**TRY IT:** Repeat each line of the material exactly.

**DATASET:**
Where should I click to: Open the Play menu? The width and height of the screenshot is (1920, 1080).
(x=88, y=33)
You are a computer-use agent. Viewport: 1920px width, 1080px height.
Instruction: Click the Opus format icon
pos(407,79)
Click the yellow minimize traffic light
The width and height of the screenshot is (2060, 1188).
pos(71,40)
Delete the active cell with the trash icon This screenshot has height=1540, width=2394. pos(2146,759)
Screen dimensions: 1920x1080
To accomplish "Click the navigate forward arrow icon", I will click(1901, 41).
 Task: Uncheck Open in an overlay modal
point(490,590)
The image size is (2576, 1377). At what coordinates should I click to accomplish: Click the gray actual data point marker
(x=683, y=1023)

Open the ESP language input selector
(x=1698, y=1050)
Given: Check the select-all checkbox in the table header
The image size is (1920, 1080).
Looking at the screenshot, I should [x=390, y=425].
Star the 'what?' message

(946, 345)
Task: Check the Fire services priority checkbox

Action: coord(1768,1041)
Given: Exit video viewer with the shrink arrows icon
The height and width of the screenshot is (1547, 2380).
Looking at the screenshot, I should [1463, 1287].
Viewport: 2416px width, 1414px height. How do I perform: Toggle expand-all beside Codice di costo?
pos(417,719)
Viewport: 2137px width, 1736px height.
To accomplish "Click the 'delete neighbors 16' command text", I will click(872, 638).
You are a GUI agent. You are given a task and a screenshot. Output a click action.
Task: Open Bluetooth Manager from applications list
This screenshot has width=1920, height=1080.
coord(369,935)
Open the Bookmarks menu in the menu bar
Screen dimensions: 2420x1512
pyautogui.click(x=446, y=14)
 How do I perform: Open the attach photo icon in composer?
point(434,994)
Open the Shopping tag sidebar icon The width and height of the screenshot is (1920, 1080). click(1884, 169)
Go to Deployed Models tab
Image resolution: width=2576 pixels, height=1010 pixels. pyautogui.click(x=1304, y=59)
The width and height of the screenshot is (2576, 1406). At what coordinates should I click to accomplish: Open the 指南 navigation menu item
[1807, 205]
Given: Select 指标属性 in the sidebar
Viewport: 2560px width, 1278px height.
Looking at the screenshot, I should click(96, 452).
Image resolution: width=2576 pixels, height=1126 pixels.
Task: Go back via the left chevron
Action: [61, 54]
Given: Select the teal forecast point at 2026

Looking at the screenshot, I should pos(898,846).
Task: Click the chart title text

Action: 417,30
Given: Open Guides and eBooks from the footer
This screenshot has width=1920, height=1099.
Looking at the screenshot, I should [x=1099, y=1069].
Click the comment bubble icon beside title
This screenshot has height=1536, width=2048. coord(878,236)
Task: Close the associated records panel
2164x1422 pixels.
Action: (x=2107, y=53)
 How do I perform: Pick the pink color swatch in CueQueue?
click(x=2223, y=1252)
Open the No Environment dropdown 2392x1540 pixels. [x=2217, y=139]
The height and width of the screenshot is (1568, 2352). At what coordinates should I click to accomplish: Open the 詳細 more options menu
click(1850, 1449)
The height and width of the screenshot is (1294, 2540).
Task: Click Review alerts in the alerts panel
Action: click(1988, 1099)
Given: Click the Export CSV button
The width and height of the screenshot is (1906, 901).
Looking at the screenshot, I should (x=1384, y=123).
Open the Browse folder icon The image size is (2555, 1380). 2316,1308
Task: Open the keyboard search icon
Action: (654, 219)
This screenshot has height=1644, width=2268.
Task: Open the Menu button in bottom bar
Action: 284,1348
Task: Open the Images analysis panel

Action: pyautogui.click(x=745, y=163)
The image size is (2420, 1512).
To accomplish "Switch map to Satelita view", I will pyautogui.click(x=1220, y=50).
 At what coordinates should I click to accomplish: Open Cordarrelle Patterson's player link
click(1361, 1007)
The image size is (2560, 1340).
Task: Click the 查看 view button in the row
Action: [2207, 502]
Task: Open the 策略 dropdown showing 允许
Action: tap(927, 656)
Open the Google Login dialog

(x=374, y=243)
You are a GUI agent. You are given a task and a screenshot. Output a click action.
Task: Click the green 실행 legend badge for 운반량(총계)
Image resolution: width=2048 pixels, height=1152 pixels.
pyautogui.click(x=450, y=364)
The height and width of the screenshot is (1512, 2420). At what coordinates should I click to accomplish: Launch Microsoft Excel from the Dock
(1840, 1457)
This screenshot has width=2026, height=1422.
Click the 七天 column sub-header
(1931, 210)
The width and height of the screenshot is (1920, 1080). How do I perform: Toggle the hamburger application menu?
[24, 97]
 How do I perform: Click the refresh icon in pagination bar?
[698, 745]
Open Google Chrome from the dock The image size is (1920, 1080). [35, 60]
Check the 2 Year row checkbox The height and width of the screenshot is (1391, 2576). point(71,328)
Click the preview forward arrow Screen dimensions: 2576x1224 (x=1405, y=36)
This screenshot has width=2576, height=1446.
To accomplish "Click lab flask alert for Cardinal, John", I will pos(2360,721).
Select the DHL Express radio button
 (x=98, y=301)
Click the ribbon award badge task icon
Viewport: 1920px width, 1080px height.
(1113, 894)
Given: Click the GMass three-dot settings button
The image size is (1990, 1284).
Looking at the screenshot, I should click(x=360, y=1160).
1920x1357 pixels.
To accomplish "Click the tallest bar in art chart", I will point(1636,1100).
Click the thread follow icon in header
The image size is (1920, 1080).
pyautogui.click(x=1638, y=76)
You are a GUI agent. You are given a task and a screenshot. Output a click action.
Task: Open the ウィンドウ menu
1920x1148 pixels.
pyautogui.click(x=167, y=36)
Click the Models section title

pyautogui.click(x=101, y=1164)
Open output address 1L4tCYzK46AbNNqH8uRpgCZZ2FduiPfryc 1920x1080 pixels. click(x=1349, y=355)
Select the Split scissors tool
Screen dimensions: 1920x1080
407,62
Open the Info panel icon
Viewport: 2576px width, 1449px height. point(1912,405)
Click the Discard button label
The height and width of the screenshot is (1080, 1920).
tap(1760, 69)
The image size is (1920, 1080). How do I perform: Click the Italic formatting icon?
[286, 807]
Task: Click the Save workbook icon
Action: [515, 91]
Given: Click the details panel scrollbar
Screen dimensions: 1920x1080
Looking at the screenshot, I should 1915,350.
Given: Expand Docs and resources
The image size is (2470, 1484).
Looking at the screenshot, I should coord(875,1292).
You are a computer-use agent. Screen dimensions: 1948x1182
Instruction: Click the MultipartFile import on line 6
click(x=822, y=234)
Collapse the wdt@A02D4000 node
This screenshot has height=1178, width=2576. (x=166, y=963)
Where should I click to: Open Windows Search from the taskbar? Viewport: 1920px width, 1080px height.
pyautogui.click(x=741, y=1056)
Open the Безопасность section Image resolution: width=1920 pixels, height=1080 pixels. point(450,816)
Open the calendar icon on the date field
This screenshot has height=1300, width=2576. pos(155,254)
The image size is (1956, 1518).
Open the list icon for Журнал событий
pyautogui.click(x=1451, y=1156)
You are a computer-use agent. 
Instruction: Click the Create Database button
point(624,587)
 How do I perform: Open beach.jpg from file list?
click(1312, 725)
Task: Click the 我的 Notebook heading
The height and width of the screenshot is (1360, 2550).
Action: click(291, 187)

**TASK RESPONSE:**
Where should I click to: Open the Play menu? The width and height of the screenshot is (1920, 1080).
(x=88, y=33)
You are a computer-use agent. Viewport: 1920px width, 1080px height.
Instruction: Click the Opus format icon
pos(407,79)
Click the yellow minimize traffic light
The width and height of the screenshot is (2060, 1188).
pos(71,40)
Delete the active cell with the trash icon This screenshot has height=1540, width=2394. pos(2146,759)
Screen dimensions: 1920x1080
To accomplish "Click the navigate forward arrow icon", I will click(1901, 41).
 Task: Uncheck Open in an overlay modal
point(490,590)
The image size is (2576, 1377). At what coordinates should I click to accomplish: Click the gray actual data point marker
(x=683, y=1023)

Open the ESP language input selector
(x=1698, y=1050)
Given: Check the select-all checkbox in the table header
The image size is (1920, 1080).
Looking at the screenshot, I should [x=390, y=425].
Star the 'what?' message

(946, 345)
Task: Check the Fire services priority checkbox

Action: coord(1768,1041)
Given: Exit video viewer with the shrink arrows icon
The height and width of the screenshot is (1547, 2380).
Looking at the screenshot, I should [1463, 1287].
Viewport: 2416px width, 1414px height. How do I perform: Toggle expand-all beside Codice di costo?
pos(417,719)
Viewport: 2137px width, 1736px height.
To accomplish "Click the 'delete neighbors 16' command text", I will click(872, 638).
You are a GUI agent. You are given a task and a screenshot. Output a click action.
Task: Open Bluetooth Manager from applications list
This screenshot has width=1920, height=1080.
coord(369,935)
Open the Bookmarks menu in the menu bar
Screen dimensions: 2420x1512
pyautogui.click(x=446, y=14)
 How do I perform: Open the attach photo icon in composer?
point(434,994)
Open the Shopping tag sidebar icon The width and height of the screenshot is (1920, 1080). click(1884, 169)
Go to Deployed Models tab
Image resolution: width=2576 pixels, height=1010 pixels. pyautogui.click(x=1304, y=59)
The width and height of the screenshot is (2576, 1406). At what coordinates should I click to accomplish: Open the 指南 navigation menu item
[1807, 205]
Given: Select 指标属性 in the sidebar
Viewport: 2560px width, 1278px height.
Looking at the screenshot, I should click(96, 452).
Image resolution: width=2576 pixels, height=1126 pixels.
Task: Go back via the left chevron
Action: [61, 54]
Given: Select the teal forecast point at 2026

Looking at the screenshot, I should pos(898,846).
Task: Click the chart title text

Action: 417,30
Given: Open Guides and eBooks from the footer
This screenshot has width=1920, height=1099.
Looking at the screenshot, I should [x=1099, y=1069].
Click the comment bubble icon beside title
This screenshot has height=1536, width=2048. coord(878,236)
Task: Close the associated records panel
2164x1422 pixels.
Action: (x=2107, y=53)
 How do I perform: Pick the pink color swatch in CueQueue?
click(x=2223, y=1252)
Open the No Environment dropdown 2392x1540 pixels. [x=2217, y=139]
The height and width of the screenshot is (1568, 2352). At what coordinates should I click to accomplish: Open the 詳細 more options menu
click(1850, 1449)
The height and width of the screenshot is (1294, 2540).
Task: Click Review alerts in the alerts panel
Action: click(1988, 1099)
Given: Click the Export CSV button
The width and height of the screenshot is (1906, 901).
Looking at the screenshot, I should (x=1384, y=123).
Open the Browse folder icon The image size is (2555, 1380). 2316,1308
Task: Open the keyboard search icon
Action: (654, 219)
This screenshot has height=1644, width=2268.
Task: Open the Menu button in bottom bar
Action: 284,1348
Task: Open the Images analysis panel

Action: pyautogui.click(x=745, y=163)
The image size is (2420, 1512).
To accomplish "Switch map to Satelita view", I will pyautogui.click(x=1220, y=50).
 At what coordinates should I click to accomplish: Open Cordarrelle Patterson's player link
click(1361, 1007)
The image size is (2560, 1340).
Task: Click the 查看 view button in the row
Action: [2207, 502]
Task: Open the 策略 dropdown showing 允许
Action: tap(927, 656)
Open the Google Login dialog

(x=374, y=243)
You are a GUI agent. You are given a task and a screenshot. Output a click action.
Task: Click the green 실행 legend badge for 운반량(총계)
Image resolution: width=2048 pixels, height=1152 pixels.
pyautogui.click(x=450, y=364)
The height and width of the screenshot is (1512, 2420). At what coordinates should I click to accomplish: Launch Microsoft Excel from the Dock
(1840, 1457)
This screenshot has width=2026, height=1422.
Click the 七天 column sub-header
(1931, 210)
The width and height of the screenshot is (1920, 1080). How do I perform: Toggle the hamburger application menu?
[24, 97]
 How do I perform: Click the refresh icon in pagination bar?
[698, 745]
Open Google Chrome from the dock The image size is (1920, 1080). [35, 60]
Check the 2 Year row checkbox The height and width of the screenshot is (1391, 2576). point(71,328)
Click the preview forward arrow Screen dimensions: 2576x1224 (x=1405, y=36)
This screenshot has width=2576, height=1446.
To accomplish "Click lab flask alert for Cardinal, John", I will pos(2360,721).
Select the DHL Express radio button
 (x=98, y=301)
Click the ribbon award badge task icon
Viewport: 1920px width, 1080px height.
(1113, 894)
Given: Click the GMass three-dot settings button
The image size is (1990, 1284).
Looking at the screenshot, I should click(x=360, y=1160).
1920x1357 pixels.
To accomplish "Click the tallest bar in art chart", I will point(1636,1100).
Click the thread follow icon in header
The image size is (1920, 1080).
pyautogui.click(x=1638, y=76)
You are a GUI agent. You are given a task and a screenshot. Output a click action.
Task: Open the ウィンドウ menu
1920x1148 pixels.
pyautogui.click(x=167, y=36)
Click the Models section title

pyautogui.click(x=101, y=1164)
Open output address 1L4tCYzK46AbNNqH8uRpgCZZ2FduiPfryc 1920x1080 pixels. click(x=1349, y=355)
Select the Split scissors tool
Screen dimensions: 1920x1080
407,62
Open the Info panel icon
Viewport: 2576px width, 1449px height. point(1912,405)
Click the Discard button label
The height and width of the screenshot is (1080, 1920).
tap(1760, 69)
The image size is (1920, 1080). How do I perform: Click the Italic formatting icon?
[286, 807]
Task: Click the Save workbook icon
Action: [515, 91]
Given: Click the details panel scrollbar
Screen dimensions: 1920x1080
Looking at the screenshot, I should 1915,350.
Given: Expand Docs and resources
The image size is (2470, 1484).
Looking at the screenshot, I should coord(875,1292).
You are a computer-use agent. Screen dimensions: 1948x1182
Instruction: Click the MultipartFile import on line 6
click(x=822, y=234)
Collapse the wdt@A02D4000 node
This screenshot has height=1178, width=2576. (x=166, y=963)
Where should I click to: Open Windows Search from the taskbar? Viewport: 1920px width, 1080px height.
pyautogui.click(x=741, y=1056)
Open the Безопасность section Image resolution: width=1920 pixels, height=1080 pixels. point(450,816)
Open the calendar icon on the date field
This screenshot has height=1300, width=2576. pos(155,254)
The image size is (1956, 1518).
Open the list icon for Журнал событий
pyautogui.click(x=1451, y=1156)
You are a computer-use agent. 
Instruction: Click the Create Database button
point(624,587)
 How do I perform: Open beach.jpg from file list?
click(1312, 725)
Task: Click the 我的 Notebook heading
The height and width of the screenshot is (1360, 2550).
Action: click(291, 187)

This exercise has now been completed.